Twitter took the drastic step after many users were sharing false and intimidatory statements and provocative messages. However, Twitter lifted the suspension, after which the government gave a severe warning to the company under Section 69A of the Information Technology Act, which permits “punishment with an imprisonment for a term which may extend to seven years and shall also be liable to fines.” New Delhi said that Twitter could not “assume the role of a court and justify non-compliance” in India.

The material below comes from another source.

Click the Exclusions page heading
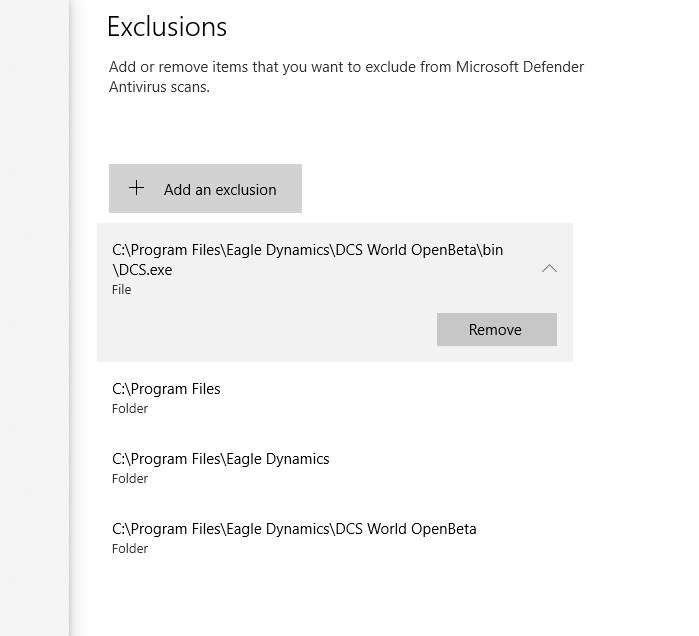699x636 pixels. pos(167,27)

The company mentioned in a blog post that several accounts and hashtags violated the Twitter rules, provoking violence, abuse, and threats that could trigger offline harm. It further went on to say, “We will continue to advocate for the right of free expression on behalf of the people we serve and are actively exploring options under Indian law — both for Twitter and for the accounts that have been impacted. We remain committed to safeguarding the health of the conversation occurring on Twitter, and strongly believe that the Tweets should flow.”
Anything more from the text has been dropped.